Sometimes, this is what it feels like to be a Catholic–like handing myself over to nothing.  Handing myself over, but with hope for some future resurrection.

In his autobiography, James Carroll writes the lines quoted above amidst a story about one of his mentors, American poet Allen Tate.  As a young seminarian Carroll visited Tate at his home, finding upon his arrival that one of Tate’s infant children choked and died in his crib only a week earlier.  Tate’s Catholic priest refused the infant a Catholic funeral, as the child died unbaptized and because, according to Tate, the child’s father was a “bad” Catholic.  The young Carroll was dismayed by the circumstances, and did his best to respond to his mentor with compassion and the message of a loving and unceasingly welcoming God.

In this quote, Carroll is telling his friend who God is–who Jesus is.  I can only imagine that Tate, this grieving father, could relate to Carroll’s description of Jesus, for Tate was also a human encountering the absence of God and the difficulty of handing oneself over the to this very real experience of despair.

When I read stories like Tate’s I am angered by the cruelties committed in the name of Catholicism.  I face these representations of the Church, and I think, “God is not there.” –Yet, Catholicism is my faith?

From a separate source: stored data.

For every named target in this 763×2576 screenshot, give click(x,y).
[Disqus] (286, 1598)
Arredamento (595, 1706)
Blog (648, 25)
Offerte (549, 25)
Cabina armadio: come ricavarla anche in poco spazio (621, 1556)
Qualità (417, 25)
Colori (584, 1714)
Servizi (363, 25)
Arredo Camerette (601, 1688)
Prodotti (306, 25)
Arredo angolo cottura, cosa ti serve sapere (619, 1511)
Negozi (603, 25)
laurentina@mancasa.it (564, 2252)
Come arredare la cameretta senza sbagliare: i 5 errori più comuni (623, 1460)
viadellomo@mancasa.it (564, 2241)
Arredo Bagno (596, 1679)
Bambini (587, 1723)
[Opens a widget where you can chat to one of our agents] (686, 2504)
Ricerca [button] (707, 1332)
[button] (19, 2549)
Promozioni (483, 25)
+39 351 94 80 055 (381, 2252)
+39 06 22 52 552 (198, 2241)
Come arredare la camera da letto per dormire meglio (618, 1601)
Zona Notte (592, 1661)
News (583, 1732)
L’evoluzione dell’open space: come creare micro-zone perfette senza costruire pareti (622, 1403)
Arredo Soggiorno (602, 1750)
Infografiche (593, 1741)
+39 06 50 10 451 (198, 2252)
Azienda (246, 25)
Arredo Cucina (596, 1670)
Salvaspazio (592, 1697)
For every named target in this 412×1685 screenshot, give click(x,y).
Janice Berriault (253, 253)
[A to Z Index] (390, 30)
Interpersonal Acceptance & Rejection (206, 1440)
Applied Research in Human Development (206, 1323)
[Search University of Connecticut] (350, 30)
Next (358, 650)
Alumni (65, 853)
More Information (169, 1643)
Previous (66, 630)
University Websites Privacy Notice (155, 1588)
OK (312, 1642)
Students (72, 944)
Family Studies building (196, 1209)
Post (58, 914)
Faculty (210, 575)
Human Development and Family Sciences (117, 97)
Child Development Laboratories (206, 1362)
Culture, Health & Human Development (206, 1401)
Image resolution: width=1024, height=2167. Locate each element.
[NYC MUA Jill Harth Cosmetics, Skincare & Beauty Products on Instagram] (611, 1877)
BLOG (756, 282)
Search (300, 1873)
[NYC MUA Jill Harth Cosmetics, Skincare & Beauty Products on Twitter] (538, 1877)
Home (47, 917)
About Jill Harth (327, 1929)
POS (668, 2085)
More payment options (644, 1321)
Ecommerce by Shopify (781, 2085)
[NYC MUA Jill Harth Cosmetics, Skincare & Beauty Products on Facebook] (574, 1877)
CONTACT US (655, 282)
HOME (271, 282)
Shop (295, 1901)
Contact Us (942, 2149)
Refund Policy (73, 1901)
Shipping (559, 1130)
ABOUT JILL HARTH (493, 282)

I also read about men and women like Carroll, though, and I remember why I still believe in Catholicism’s resurrection.  I am challenged to believe that God even brings resurrection to places and people that seem to be without God.  I am reminded that I still experience the same strange paradox of Jesus’ experience–and Tate’s experience: I have handed myself over to the God who was not always there–not always in Catholicism.  Yet I still find God there, in Catholicism.

It is comforting to know this strange reality belongs to more than just me.